[Publication date of latest article cited: July 21, 2022]
Like many viruses, coronaviruses can take several forms: whole, viable viruses, called virions, or incomplete virus particles. The virions can enter cells and get them to replicate more viruses while destroying the cells. But the virus particles cannot do that. Scientists and clinicians tested for these viruses most commonly with samples from nasopharyngeal swabs (which have a moderate positive rate) and less often with bronchoalveolar lavage fluid, rectal swabs, and sputum (higher positve rates), and oropharyngeal swab, feces, blood samples, and urine (lower rates). They used polymerase chain reaction (PCR) tests to search for the viruses’ genomes, which are made of ribonucleic acid (RNA) (Abasiyanik et al.; Böger et al.; Bwire et al.). The different PCR methods include:
- real-time polymerase chain reactions (RT-PCR)
- reverse transcriptase polymerase chain reaction (also called RT-PCR)

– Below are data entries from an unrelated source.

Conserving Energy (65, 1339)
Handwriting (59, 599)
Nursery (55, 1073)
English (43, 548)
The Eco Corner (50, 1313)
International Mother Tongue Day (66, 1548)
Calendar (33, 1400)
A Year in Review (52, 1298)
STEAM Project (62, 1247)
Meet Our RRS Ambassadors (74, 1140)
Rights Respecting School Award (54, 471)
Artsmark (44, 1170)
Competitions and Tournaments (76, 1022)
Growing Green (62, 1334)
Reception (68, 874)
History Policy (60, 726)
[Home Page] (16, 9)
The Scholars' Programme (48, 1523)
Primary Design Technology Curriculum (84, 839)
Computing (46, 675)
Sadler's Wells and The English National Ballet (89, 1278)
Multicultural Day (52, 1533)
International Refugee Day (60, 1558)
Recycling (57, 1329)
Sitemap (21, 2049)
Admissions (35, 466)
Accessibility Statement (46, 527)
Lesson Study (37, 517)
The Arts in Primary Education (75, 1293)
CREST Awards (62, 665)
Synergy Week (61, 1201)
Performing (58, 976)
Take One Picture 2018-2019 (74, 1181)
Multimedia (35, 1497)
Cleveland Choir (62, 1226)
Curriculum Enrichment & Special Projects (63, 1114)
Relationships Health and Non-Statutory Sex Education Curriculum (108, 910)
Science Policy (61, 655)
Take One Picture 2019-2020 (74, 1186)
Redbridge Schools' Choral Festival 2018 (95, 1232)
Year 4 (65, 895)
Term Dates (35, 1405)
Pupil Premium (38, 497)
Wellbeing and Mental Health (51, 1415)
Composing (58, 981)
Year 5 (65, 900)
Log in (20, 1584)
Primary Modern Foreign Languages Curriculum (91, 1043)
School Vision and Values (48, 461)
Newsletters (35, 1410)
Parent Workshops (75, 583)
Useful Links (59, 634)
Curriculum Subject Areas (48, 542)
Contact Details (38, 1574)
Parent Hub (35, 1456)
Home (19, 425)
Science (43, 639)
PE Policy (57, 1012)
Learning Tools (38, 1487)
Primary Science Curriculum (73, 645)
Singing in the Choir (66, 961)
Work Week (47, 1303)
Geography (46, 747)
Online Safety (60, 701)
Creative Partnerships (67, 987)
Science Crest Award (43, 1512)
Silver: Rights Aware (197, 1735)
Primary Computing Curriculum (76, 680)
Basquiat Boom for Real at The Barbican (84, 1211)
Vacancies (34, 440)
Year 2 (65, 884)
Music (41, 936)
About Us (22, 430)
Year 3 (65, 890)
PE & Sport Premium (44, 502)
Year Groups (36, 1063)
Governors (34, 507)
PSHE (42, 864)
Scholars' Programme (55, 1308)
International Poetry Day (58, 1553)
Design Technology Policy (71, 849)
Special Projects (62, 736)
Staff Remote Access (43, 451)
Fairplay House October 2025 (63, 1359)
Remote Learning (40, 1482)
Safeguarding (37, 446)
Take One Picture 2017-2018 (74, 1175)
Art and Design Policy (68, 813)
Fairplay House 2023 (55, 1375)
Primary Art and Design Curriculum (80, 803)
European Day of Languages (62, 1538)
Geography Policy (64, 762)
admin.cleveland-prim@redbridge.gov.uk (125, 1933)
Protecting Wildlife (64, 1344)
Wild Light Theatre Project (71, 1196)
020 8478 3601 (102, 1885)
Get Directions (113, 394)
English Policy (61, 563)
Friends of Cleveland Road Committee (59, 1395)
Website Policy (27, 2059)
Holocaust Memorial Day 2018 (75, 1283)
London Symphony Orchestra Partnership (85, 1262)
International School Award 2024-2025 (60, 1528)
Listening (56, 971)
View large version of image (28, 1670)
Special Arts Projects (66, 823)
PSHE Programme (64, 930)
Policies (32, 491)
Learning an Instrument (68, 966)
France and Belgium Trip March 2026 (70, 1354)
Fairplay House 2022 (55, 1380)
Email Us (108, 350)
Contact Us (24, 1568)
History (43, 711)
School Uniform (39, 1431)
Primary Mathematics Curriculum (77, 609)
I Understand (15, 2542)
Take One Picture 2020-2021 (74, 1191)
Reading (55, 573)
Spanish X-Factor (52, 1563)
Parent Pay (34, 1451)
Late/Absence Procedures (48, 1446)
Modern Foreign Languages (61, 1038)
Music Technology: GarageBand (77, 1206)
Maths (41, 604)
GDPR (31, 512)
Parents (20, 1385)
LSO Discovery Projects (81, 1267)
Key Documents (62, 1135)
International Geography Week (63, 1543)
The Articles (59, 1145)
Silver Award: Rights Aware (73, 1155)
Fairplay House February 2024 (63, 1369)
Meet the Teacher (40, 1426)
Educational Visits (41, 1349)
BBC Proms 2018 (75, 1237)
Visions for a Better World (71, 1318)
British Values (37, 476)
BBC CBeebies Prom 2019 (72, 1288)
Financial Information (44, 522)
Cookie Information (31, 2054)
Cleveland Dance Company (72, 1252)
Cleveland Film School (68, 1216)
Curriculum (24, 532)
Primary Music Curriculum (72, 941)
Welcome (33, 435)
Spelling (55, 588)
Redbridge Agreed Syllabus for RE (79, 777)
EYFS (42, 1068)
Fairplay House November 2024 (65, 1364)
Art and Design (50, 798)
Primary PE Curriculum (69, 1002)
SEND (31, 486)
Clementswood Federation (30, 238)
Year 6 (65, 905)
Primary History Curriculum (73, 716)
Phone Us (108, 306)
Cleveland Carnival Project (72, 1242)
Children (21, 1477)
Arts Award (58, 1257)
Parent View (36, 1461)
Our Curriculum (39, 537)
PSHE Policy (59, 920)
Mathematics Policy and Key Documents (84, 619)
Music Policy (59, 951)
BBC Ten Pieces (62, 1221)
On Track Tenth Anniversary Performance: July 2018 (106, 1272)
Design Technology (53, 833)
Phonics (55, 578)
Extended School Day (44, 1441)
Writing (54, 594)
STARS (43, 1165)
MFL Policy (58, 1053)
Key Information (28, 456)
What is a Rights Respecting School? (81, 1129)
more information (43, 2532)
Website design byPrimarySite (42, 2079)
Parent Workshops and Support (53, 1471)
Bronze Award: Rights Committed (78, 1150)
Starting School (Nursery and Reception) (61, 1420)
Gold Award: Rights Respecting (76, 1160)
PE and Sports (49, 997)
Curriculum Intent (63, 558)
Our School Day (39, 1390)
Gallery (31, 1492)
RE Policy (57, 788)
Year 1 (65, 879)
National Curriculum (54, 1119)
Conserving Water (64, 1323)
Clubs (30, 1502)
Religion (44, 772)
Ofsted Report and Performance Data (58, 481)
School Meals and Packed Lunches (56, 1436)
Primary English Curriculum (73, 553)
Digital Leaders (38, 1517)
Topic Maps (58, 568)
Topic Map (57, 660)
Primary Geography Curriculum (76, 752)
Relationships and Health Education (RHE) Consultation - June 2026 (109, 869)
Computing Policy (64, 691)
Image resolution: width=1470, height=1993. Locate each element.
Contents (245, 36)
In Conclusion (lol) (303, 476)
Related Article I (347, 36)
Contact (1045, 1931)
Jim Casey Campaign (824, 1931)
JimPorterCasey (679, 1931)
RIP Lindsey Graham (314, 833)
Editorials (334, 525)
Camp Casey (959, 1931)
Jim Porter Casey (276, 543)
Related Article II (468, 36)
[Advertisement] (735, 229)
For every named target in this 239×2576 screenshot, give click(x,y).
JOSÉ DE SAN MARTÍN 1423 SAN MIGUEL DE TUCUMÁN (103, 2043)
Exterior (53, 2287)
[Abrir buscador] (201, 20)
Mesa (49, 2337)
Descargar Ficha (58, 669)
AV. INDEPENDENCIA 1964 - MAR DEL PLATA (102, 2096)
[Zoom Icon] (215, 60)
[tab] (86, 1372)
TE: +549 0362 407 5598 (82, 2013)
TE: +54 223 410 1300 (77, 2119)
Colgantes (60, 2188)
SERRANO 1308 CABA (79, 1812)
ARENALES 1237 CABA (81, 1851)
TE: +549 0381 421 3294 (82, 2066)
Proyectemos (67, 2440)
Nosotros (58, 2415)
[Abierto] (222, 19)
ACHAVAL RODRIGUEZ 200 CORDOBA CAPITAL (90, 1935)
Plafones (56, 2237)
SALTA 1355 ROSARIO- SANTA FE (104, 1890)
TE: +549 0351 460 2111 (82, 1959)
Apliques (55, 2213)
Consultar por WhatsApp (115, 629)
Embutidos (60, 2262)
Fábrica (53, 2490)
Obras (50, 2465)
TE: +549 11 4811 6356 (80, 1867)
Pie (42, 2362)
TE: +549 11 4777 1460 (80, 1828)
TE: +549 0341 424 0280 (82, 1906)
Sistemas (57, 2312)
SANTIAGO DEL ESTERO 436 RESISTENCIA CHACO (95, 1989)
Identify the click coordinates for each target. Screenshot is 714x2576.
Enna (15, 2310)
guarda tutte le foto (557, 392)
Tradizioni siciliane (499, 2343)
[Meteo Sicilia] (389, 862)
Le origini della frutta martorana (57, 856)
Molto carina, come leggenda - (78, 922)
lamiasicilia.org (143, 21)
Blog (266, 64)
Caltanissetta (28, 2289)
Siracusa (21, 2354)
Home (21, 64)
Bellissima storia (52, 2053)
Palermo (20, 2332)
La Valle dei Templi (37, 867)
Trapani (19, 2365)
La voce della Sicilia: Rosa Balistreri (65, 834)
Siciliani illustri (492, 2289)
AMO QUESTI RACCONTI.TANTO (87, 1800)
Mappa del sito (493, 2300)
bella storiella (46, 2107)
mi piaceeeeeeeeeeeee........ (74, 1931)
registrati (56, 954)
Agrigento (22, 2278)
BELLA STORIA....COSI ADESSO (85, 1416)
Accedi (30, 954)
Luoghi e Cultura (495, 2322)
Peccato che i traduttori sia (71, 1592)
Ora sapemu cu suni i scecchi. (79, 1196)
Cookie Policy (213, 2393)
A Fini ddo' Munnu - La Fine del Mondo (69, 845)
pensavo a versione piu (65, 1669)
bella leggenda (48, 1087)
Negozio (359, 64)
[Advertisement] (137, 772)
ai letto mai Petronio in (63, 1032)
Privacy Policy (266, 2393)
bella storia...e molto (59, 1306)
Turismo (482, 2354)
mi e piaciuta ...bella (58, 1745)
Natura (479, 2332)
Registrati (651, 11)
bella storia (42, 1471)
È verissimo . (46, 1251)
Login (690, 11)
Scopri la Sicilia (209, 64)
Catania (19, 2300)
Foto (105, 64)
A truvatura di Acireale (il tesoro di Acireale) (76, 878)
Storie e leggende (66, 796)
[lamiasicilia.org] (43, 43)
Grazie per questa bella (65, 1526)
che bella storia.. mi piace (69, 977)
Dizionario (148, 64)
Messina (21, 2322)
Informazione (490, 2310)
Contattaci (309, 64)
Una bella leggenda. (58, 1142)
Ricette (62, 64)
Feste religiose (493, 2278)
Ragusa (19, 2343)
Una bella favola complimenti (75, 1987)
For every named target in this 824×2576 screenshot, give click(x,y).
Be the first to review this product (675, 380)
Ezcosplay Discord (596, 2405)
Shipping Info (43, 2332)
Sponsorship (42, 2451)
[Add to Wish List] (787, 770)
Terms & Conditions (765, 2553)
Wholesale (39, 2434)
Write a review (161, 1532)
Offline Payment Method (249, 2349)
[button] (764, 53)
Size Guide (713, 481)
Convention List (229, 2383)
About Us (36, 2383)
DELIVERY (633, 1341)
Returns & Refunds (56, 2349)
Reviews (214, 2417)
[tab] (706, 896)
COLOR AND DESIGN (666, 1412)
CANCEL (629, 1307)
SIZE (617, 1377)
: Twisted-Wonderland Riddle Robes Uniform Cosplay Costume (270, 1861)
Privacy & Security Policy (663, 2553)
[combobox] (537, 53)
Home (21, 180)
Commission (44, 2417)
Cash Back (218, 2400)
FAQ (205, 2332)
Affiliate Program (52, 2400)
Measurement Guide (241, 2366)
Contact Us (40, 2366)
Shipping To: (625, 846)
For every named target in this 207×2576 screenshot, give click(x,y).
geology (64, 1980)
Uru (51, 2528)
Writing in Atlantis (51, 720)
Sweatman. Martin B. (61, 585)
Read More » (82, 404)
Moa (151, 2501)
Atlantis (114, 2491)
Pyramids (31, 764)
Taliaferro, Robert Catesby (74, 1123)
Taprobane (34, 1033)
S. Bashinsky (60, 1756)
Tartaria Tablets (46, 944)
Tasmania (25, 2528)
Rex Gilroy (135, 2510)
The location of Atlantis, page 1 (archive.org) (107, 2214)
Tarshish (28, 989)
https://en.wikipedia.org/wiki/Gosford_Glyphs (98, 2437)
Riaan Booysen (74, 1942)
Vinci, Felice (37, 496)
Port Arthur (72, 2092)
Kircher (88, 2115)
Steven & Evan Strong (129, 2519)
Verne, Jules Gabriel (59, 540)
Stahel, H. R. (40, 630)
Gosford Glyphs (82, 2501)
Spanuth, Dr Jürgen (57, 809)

- quantitative PCR (called qPCR).
The advantage of using this high tech equipment is that it can rapidly find and identify tiny amounts of viral RNA. But it identifies the RNA inside infectious whole virions, antibody-neutralized non-infective viruses, or non-infective particles with genetic material. These tests cannot distinguish between the infectious and non-infectious virus parts (Fontana et al.; Joynt; Katz; Liotti et al.; Morrow et al.; Sethuraman et al.). The PCR cycle threshold value (Ct) indirectly indicates the viral load: high Ct value shows low viral RNA quantity, and vice versa (National Centre for Infectious Diseases). Testing asymptomatic cases at a wrong time often results in false negatives (Zhang Z, Bi Q, et al.). So the most of the following studies indicate that SARS-CoV-2 viruses are probably transmitted by saliva, mucous, blood, feces, urine, air, and surfaces. They cannot prove it completely, but well enough to take action to prevent transmission.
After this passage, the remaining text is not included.